Samsung gives you the choice to run your phones in lower resolution, you can down scale the res on the s8 to 720p/1080p is your want. So enough with the complaining that 4k isn't needed.


What "most" people want is lower power usage for longer battery life (the main point of the comment you quoted).... High resolution screens is going to have a higher power usage than a lower resolution screen. Lowering the resolution on a higher resolution screen does NOT lower power usage of that screen (in normal usage). You have to power all the pixels the screen has and it's independent of what resolution the gpu is outputting. (Something about display scaling is the issue here.)

Anyone with an Galaxy S7 that has the Android 7.0 update (same feature as the S8) can tell you, resolution changes doesn't affect battery life (if does, it's only by minutes with my usage).

Now, with the oled/amoled tech, it "could be possible" to lower power usage of a high res panel IF it was only actually using 720p/1080p worth of pixels of it's 1440p screen.... Since (in theory) only the active section of the screen being used or at least light from said area.

But then you wont be getting full screen size of that phone screen (5.6 inch screen for the quoted S8), it'll be smaller. Like 3 to 4.5 inches depending on resolution (no hard math, just guessing) of usable screen with the rest of the screen being dark and looking like it has a huge boarder around the active section of the screen. (still probably wouldn't be as power efficient as a native 720p/1080p screen of the same tech but unlike other screens, .)

But because of display scaling making a lower resolution filing up the entire screen (the way people prefer it), no power saving happens here.


Now dont get me wrong, these 4k screens will be nice for VR where (as of the moment) battery life isn't an issue and the screen is a few inches away from your face.... But on phones, between battery life and distance between the screen and your eyes (12 inches or more ), 4k screens make little sense. Especially when most people have a hard time telling the difference between 1080p and 1440p resolution on screen less than 6 inches. Now I can sort of tell but it's subtleand isn't worth the trade off for extra (noticeable) battery life.
 
If I can use the Note 8 for VR on my desktop computer, we might be talking about some serious business. 8GiB of RAM, 4K display with dynamic resolution to save battery on phone usage. Of course... it must be compatible with LineageOS.
 
Yes end of discussion, go back to your moto startac with a 7 digit readout for maximum battery life...

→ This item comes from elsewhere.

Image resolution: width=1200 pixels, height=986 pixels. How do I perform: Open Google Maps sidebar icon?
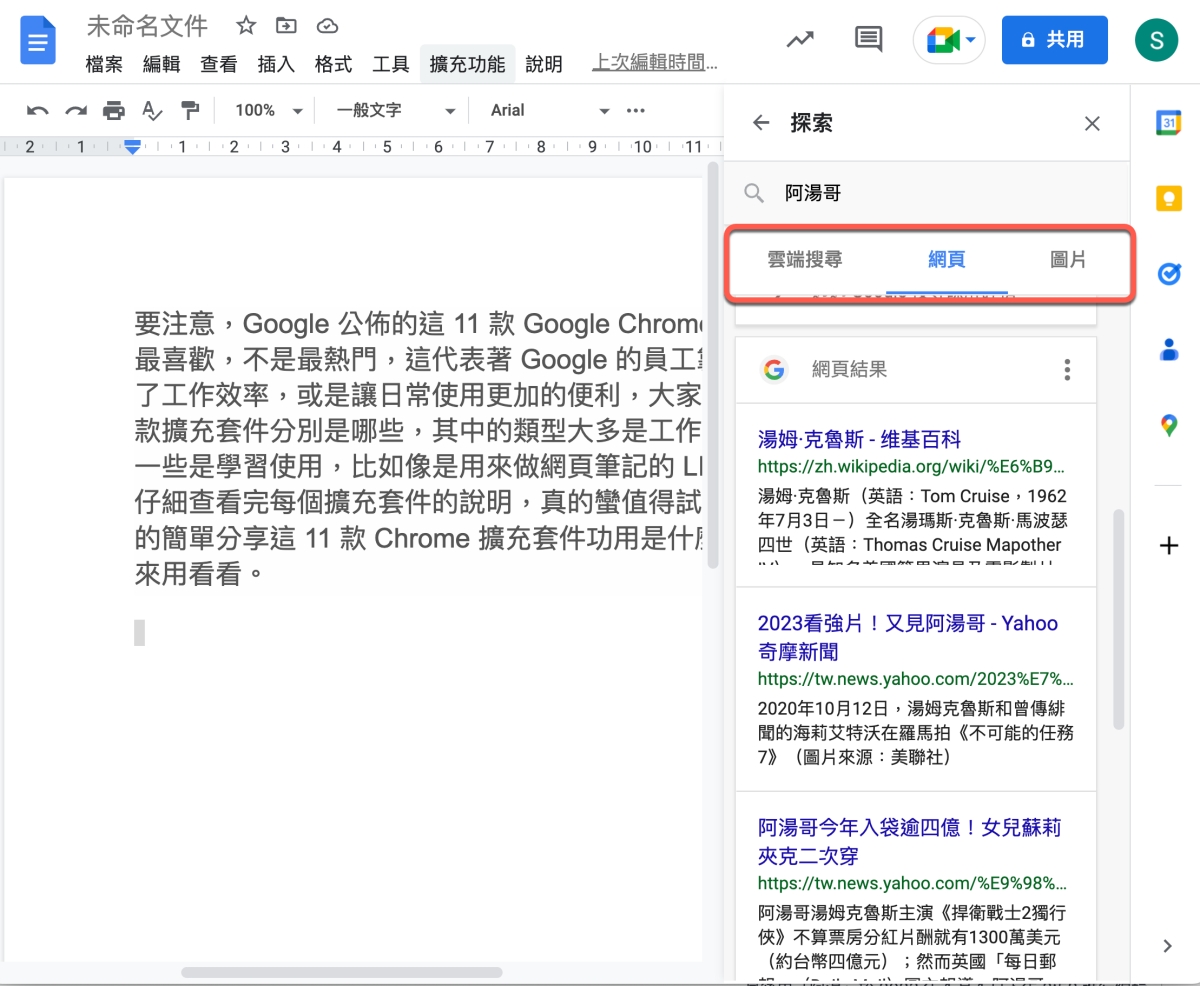point(1168,426)
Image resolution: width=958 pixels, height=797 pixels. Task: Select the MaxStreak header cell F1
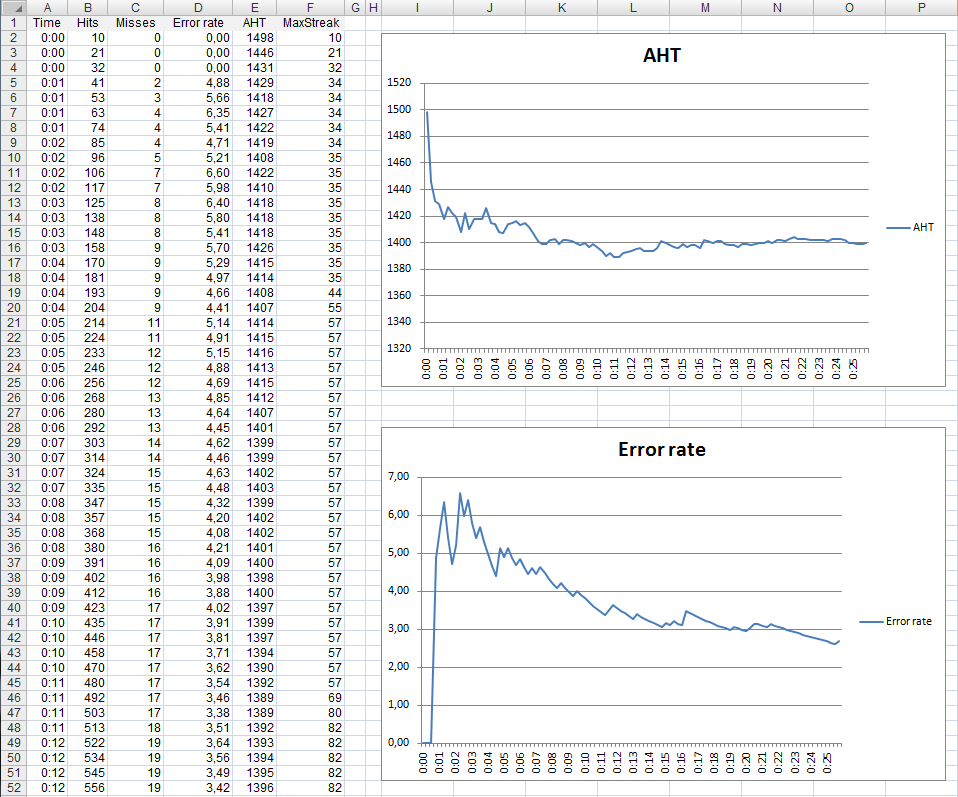(310, 22)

Actually have a G4 and plan to get a new LG here soon but nice try being cute. Nothing nonfactual about what i said nor did I say anything about being a bad thing or not. Way to show your ass.
 
I have pretty low expectations for my phone. Calls, texts, podcasts, decent battery and I'm happy.
 
Lowering the resolution on a higher resolution screen does NOT lower power usage of that screen (in normal usage).
Either you, or Samsung, the world's largest manufacturer of LCDs, is wrong, as Samsung was bragging about multi-resolution power savings on their future 4K stuff from an article a while back. On OLEDs, black pixels and subpixels don't use any power at all, so my guess is that they simply turn off some of the pixels in between pixels (effectively lowering the resolution) in order to reduce power requirements, along with the GPU having to render less pixels.

When the pixel density is this high, you probably can't see the screen door effect that this might otherwise generate, and the GPU can treat four-pixel blocks like one pixel for reduced calculations. Why bother? Well, when you want the higher resolution or higher brightness, the added pixels can come alive and make for a more vibrant bright display and for VR have virtually eliminated screen door effect and make for a very crisp experience. If it has eye-tracking at some point in the future, then it could also apply this trickery to create a higher resolution just where you are looking.

The thing is, flagship smartphones are becoming "do everything" devices, and if you just want a low resolution low processor count basic phone with a huge battery that isn't meant for games and just basic phone calls and texting, that niche is very well filled as well, its just not going to be their "spec sheet oolala" bragging rights halo product.